Conversion rates are the most important factor in affiliate marketing. Sadly, you will leave money on the table if you try to figure it out yourself. Testing each landing page, and each partner for each of your traffic sources is not only dazzle but also costly as you might miss out on a lot of revenue. If you are interested in the best practices on how to improve your conversion rates and our experiences, send us a message, and we will take a look at your individual case.

Robo-advisor vs Stock Broker vs CFD Broker

What is a robo-advisor?

A robo-advisor is an online financial advisor that uses algorithms and automation to provide financial advice and investment management services to its clients. Robo-advisors are typically much cheaper than traditional human financial advisors, and they can provide a more personalized and tailored experience to their clients. However, some investors may prefer the human touch of a traditional financial advisor.

Some robo-advisors allow the client to invest their desired amount in the market for the long run. They usually charge annual fees & performance fees, which makes it more expansive than ETFs but still cheaper than usual traditional managed funds.

What is the difference between the three?
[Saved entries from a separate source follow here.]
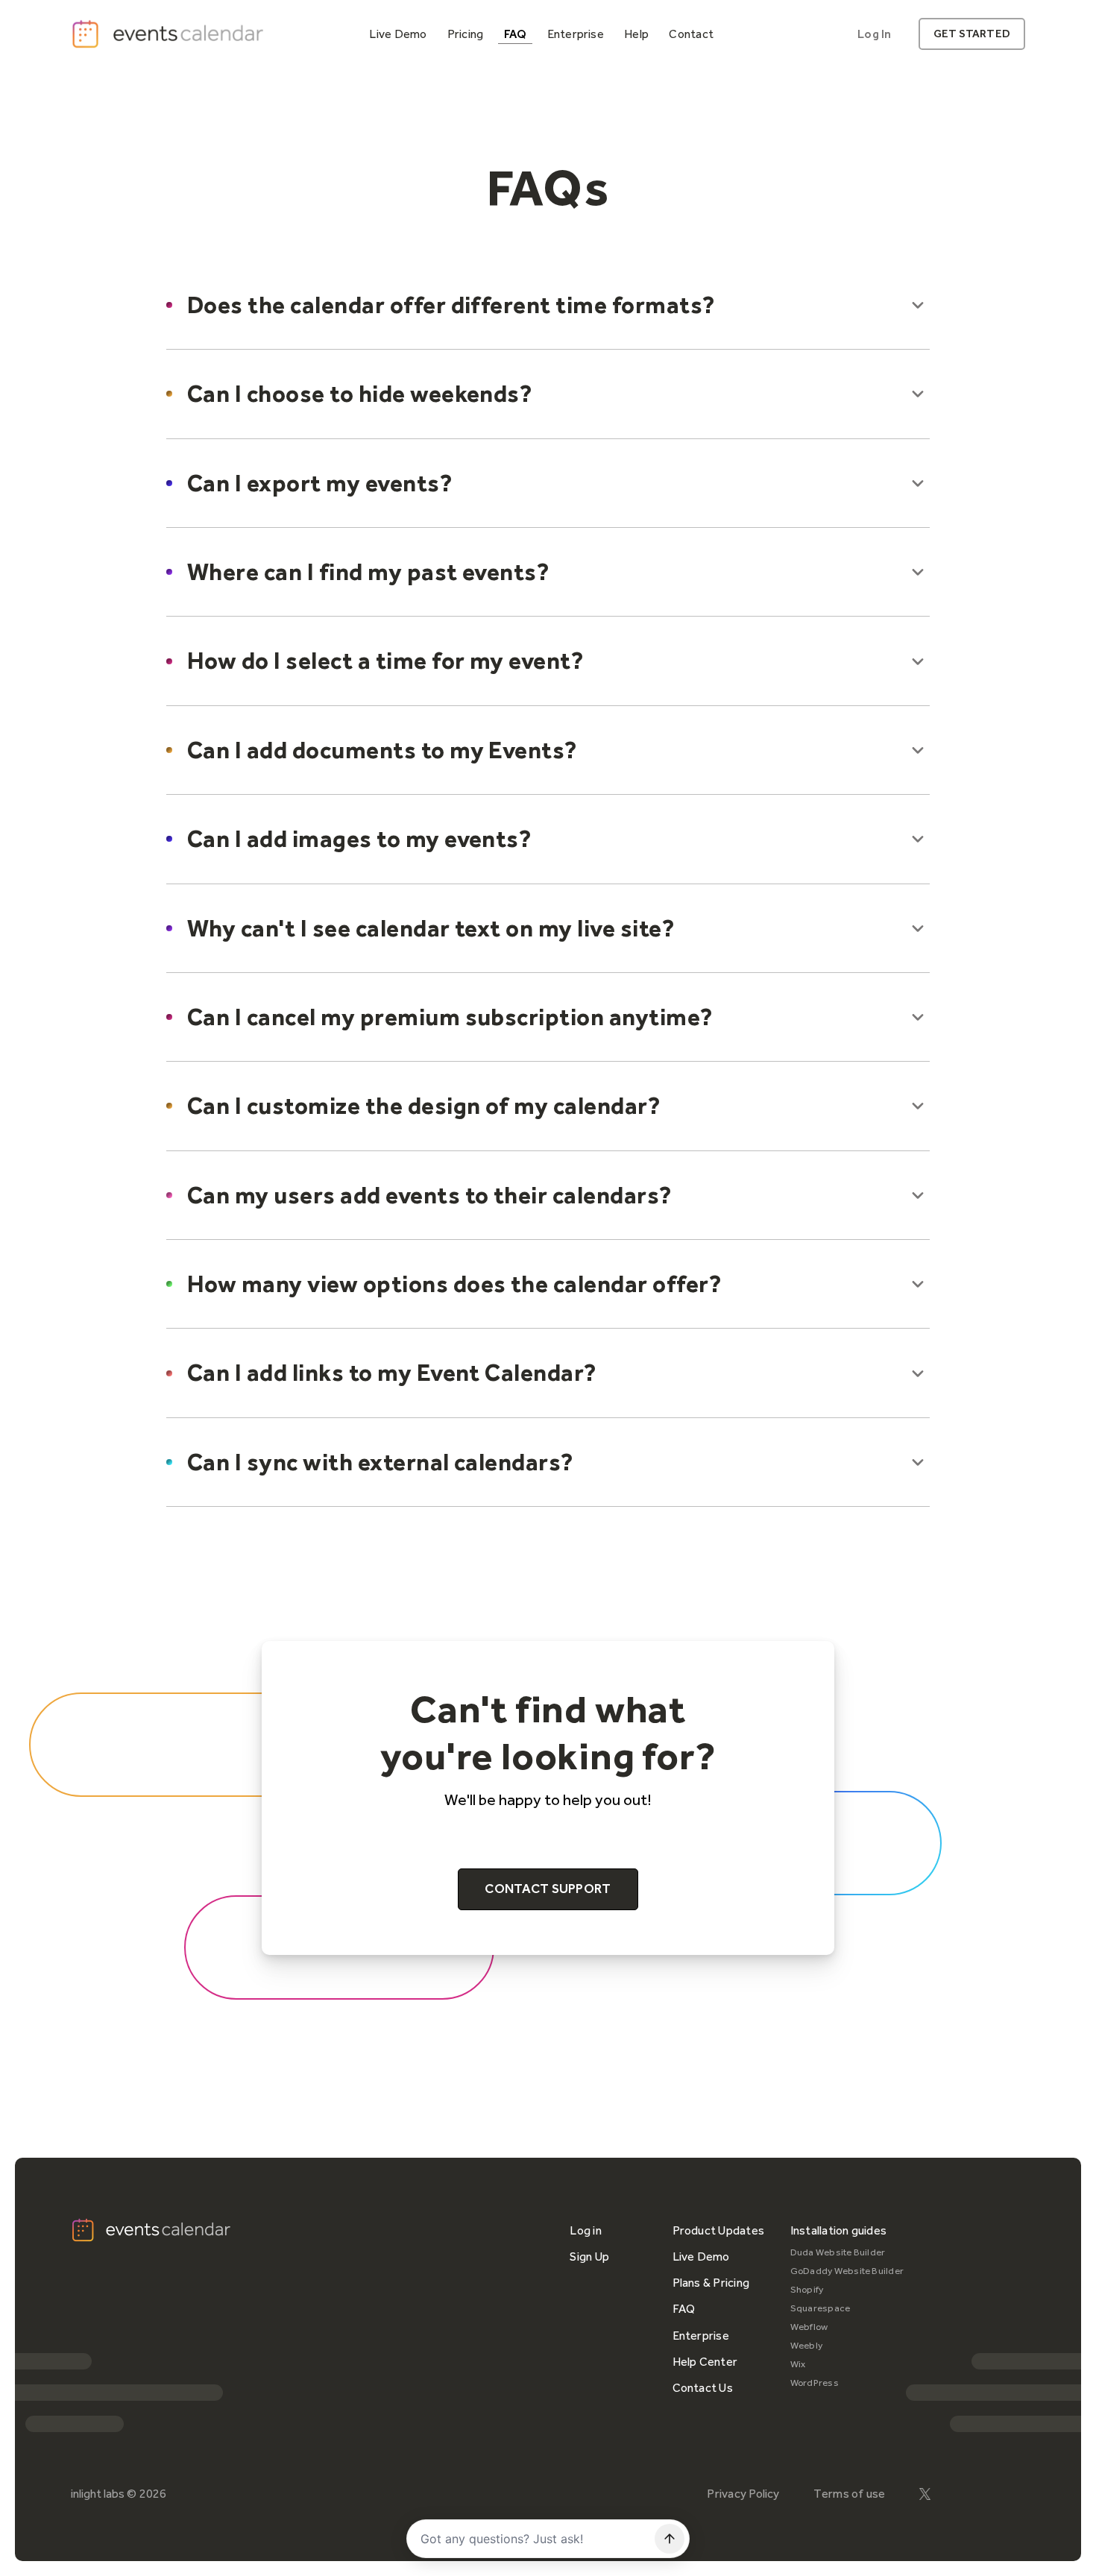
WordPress (814, 2382)
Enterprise (701, 2335)
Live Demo (701, 2256)
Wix (798, 2363)
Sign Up (589, 2256)
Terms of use (849, 2494)
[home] (169, 34)
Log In (874, 34)
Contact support (548, 1888)
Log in (585, 2230)
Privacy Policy (743, 2494)
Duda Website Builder (838, 2252)
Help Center (705, 2362)
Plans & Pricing (711, 2283)
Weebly (806, 2345)
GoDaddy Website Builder (847, 2270)
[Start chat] (669, 2539)
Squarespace (820, 2308)
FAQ (684, 2309)
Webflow (809, 2326)
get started (971, 33)
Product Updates (719, 2230)
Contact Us (703, 2388)
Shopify (807, 2289)
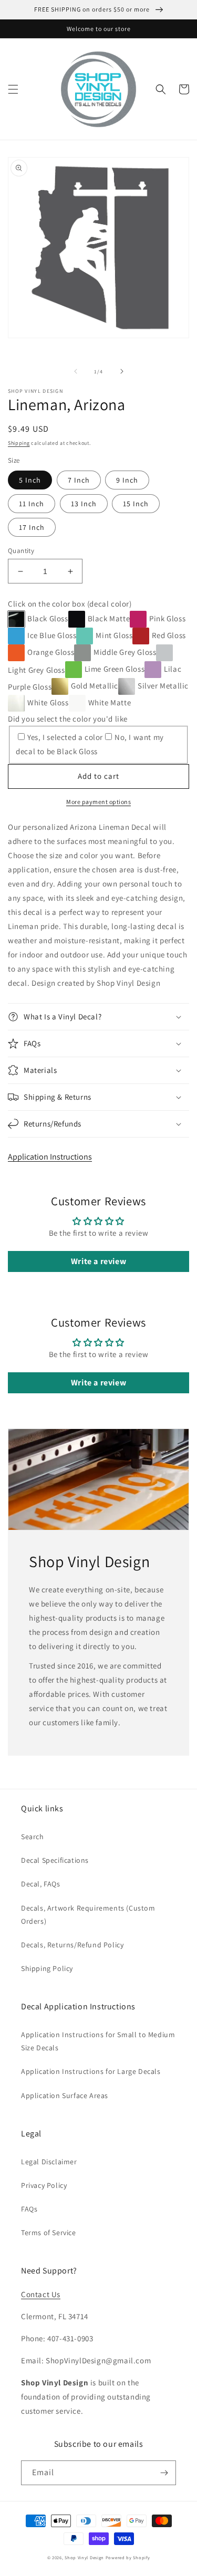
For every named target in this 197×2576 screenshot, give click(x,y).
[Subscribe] (163, 2472)
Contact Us (40, 2294)
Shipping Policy (47, 1968)
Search (32, 1836)
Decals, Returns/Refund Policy (72, 1944)
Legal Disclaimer (49, 2161)
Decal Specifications (55, 1860)
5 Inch (30, 480)
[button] (13, 89)
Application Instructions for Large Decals (91, 2071)
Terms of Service (48, 2232)
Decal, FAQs (40, 1884)
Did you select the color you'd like (68, 719)
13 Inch (84, 503)
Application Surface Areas (64, 2095)
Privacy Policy (44, 2185)
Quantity (21, 550)
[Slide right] (121, 371)
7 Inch (79, 480)
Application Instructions (50, 1156)
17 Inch (32, 527)
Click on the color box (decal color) (70, 604)
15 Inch (136, 503)
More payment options (98, 802)
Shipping (19, 443)
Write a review (98, 1261)
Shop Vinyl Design (85, 2557)
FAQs (29, 2209)
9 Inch (127, 480)
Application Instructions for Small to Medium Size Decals (98, 2041)
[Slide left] (75, 371)
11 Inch (31, 503)
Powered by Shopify (128, 2557)
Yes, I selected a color (65, 737)
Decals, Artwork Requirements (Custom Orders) (88, 1914)
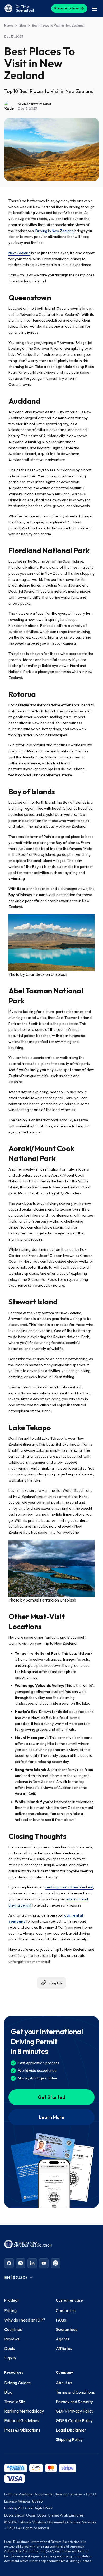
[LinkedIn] (32, 2263)
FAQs (61, 2320)
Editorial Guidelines (21, 2420)
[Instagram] (20, 2263)
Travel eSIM (14, 2401)
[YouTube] (44, 2263)
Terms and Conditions (75, 2392)
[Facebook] (9, 2263)
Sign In (10, 2357)
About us (64, 2382)
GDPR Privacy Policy (74, 2411)
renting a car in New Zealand (69, 1887)
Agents (62, 2339)
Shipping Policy (69, 2439)
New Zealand (19, 253)
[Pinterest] (55, 2263)
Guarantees (66, 2329)
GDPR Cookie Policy (74, 2420)
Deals (9, 2348)
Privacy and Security (74, 2401)
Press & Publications (22, 2430)
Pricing (10, 2310)
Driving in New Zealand (54, 230)
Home (8, 25)
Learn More (51, 2117)
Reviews (12, 2339)
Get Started (51, 2097)
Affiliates (64, 2348)
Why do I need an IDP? (24, 2320)
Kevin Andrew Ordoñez (35, 104)
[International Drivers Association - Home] (8, 8)
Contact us (66, 2310)
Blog (22, 25)
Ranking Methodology (24, 2411)
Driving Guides (17, 2382)
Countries (13, 2329)
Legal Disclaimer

Clients that are interested in Robo-Advisors are often different from clients that regularly use stock or CFD brokers. Robo-Advisors are often chosen because the client feels it is a safe and convenient way to invest. Stock brokers or CFD brokers are chosen by people who want to decide for themselves on when, how much and in what to invest.

Usually, clients that choose CFD brokers have the highest risk tolerance, as the nature of potential leveraged products (some brokers offer non leveraged trading and investing as well) is risky.

However, with CFD brokers you will be able to earn much more from your partner program as with a traditional robo-advisor. You should already know or get insights into your traffic on what they are mostly interested in, and then choose your program accordingly.

robo advisor vs stock broker

What would we recommend to partner with?

The choice is yours. Usually, stock brokers are often seen as more trustworthy than any CFD brokers. However, large CFD brokers have a different business model and thus can pay higher commissions to their affiliates. With a reliable CFD broker, you could earn 5 to 10 times more money than with a stock broker. The downside is that you may lose clients that would have signed up with a traditional stock broker, but don’t trust any CFD broker. Robo-Advisors are sometimes hard to market, as they did not get the traction everyone expected them to have by now. Ultimately, it depends on your traffic and your offers. As we do not know both, we can’t offer you any solid advice.

What is the best stock or investing affiliate/partner program?

best forex affiliate program

Award-winning brands

Some affiliates found their partner program by looking at how many awards their possible partner got. At pipmetrix, we always ignore awards as they are often not really reflective of reality. Some companies pay to get awards, so they can actively promote them. As everyone could make an award, it is straightforward to gain awards.

Our recommendation

To be completely open and honest. We can’t give you an exact recommendation because every situation is different and therefore everyone needs a different affiliate program. What we do recommend is that you stick with the big & established brands if you are still unsure about choosing an affiliate program.

Conclusion

Choose your partner wisely and don’t just pick the first partner program or the one with the highest offers.